First Horizon Sees Strong Growth Momentum in Q2 2026
First Horizon reported strong earnings growth in the second quarter of 2026, with adjusted earnings per share increasing by 20% year-over-year. The company's chairman, president, and CEO, Bryan Jordan, highlighted the results on a recent conference call, citing disciplined execution and a focus on delivering value to clients as key drivers of performance.
The company's adjusted net interest income (NII) grew by $9 million in the quarter, reflecting strong loan growth, with period-end loans increasing by $953 million from the prior quarter. Commercial loan growth was particularly notable, with $710 million in C&I growth and $175 million in commercial real estate growth.
First Horizon's deposit performance also showed positive trends, with period-end balances increasing by $1.6 billion compared to the prior quarter, driven primarily by growth in broker deposits. The average rate paid on interest-bearing deposits increased to 2.33%, but cumulative deposit beta remained strong at 66% since rates started to fall in September 2024.

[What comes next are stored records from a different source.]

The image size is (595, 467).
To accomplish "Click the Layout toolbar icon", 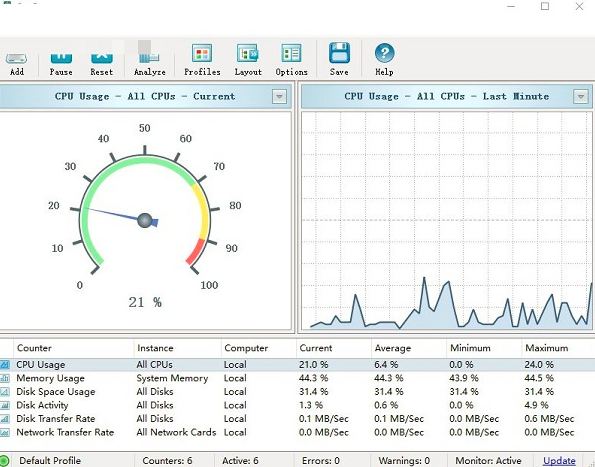I will (248, 53).
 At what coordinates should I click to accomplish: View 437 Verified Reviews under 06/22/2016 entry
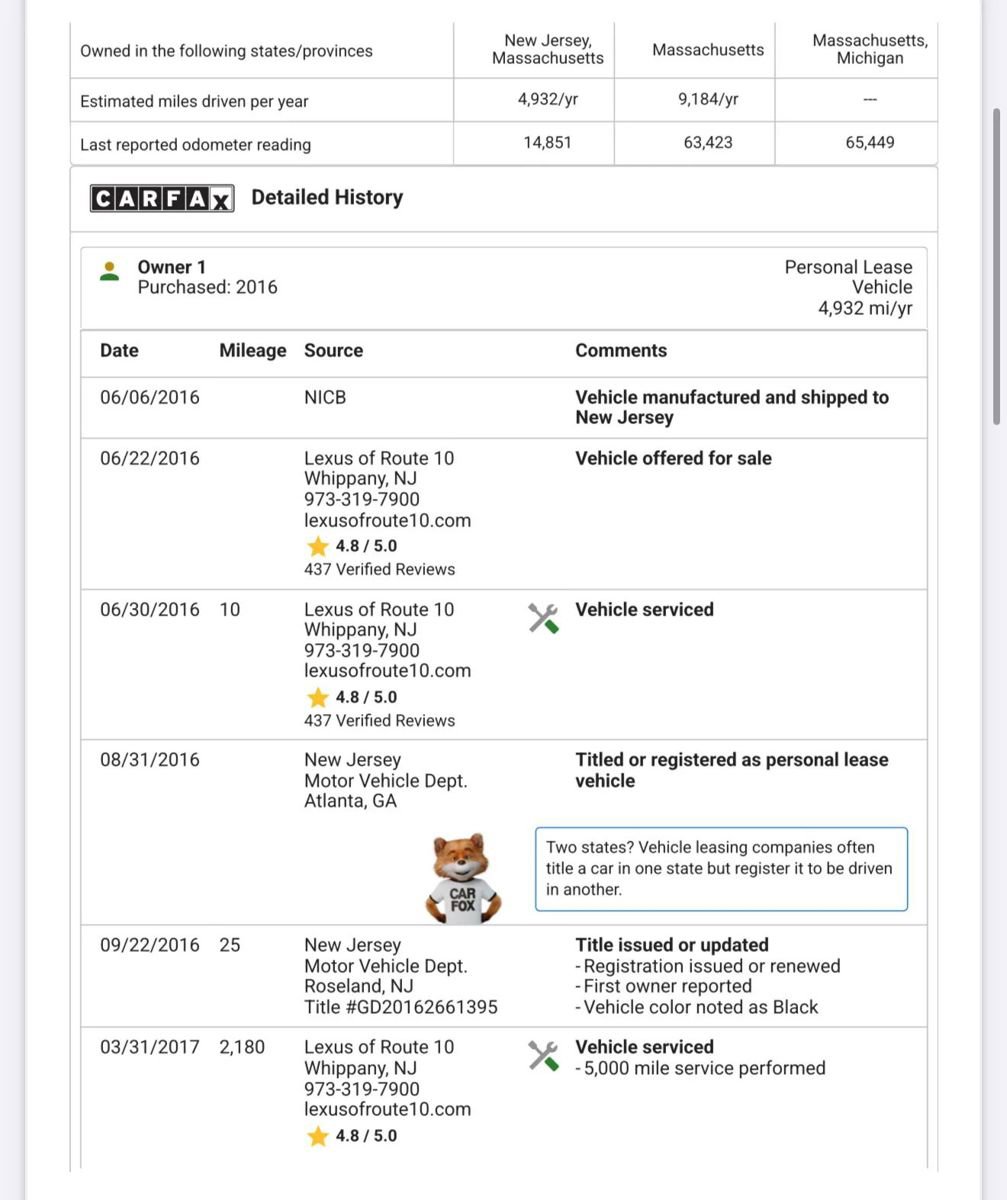pyautogui.click(x=379, y=569)
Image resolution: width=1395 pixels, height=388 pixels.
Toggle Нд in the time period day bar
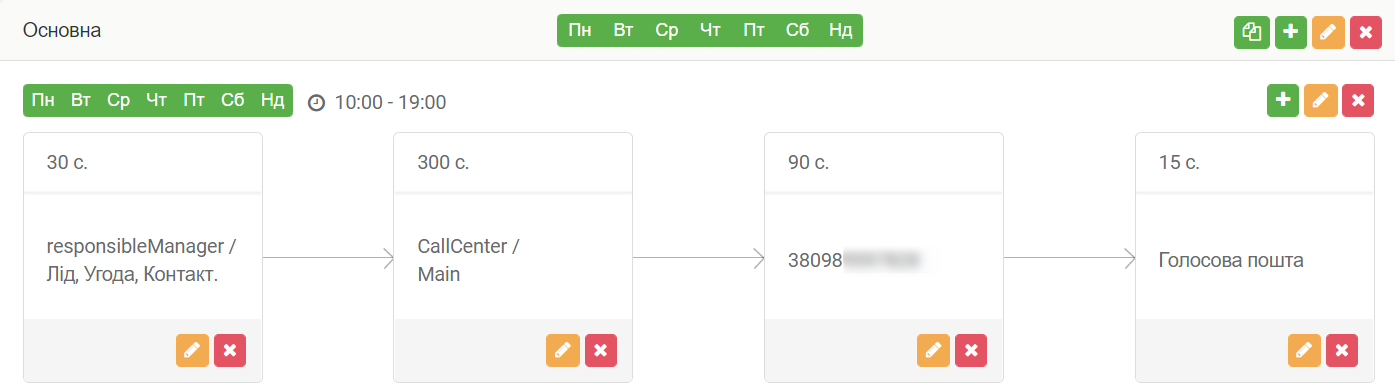pyautogui.click(x=273, y=100)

Hope Dmuchowski, chief financial officer, noted that the company's adjusted return on common equity (ROCE) increased by over 180 basis points compared to the first half of 2025, with adjusted PPNR increasing 8% and adjusted earnings per share up $0.21.

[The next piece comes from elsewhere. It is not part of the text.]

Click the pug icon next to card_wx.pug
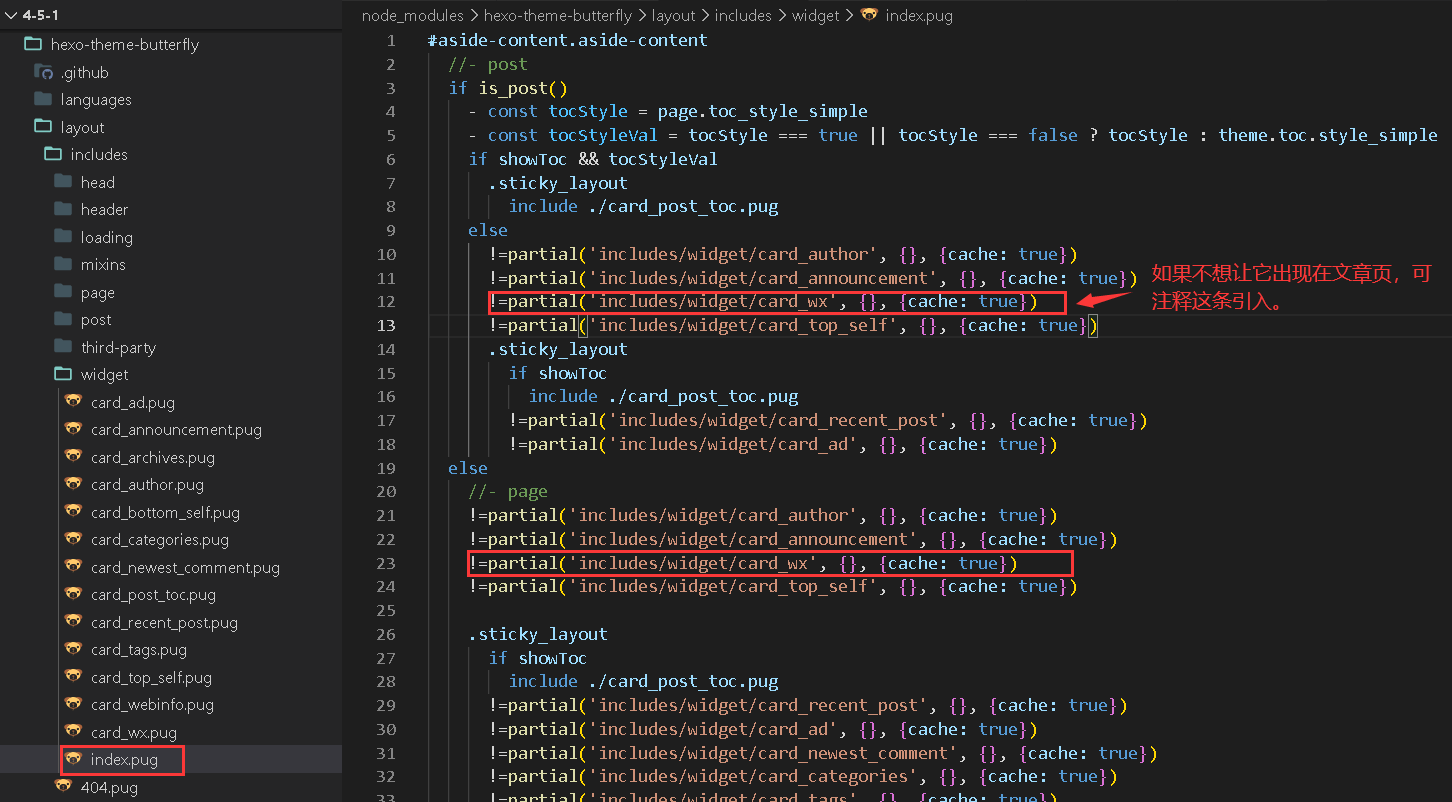1452x802 pixels. tap(73, 732)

The company's focus on building long-term relationships with clients who benefit most from its value proposition remains at the center of its strategy, as outlined by Bryan Jordan. First Horizon continues to grow and invest in people, products, and services that meet client needs and drive continued performance.
Tyler Craft, head of investor relations, emphasized that forward-looking statements made on the call were subject to risks and uncertainties, and encouraged investors to review the factors that may cause results to differ from expectations.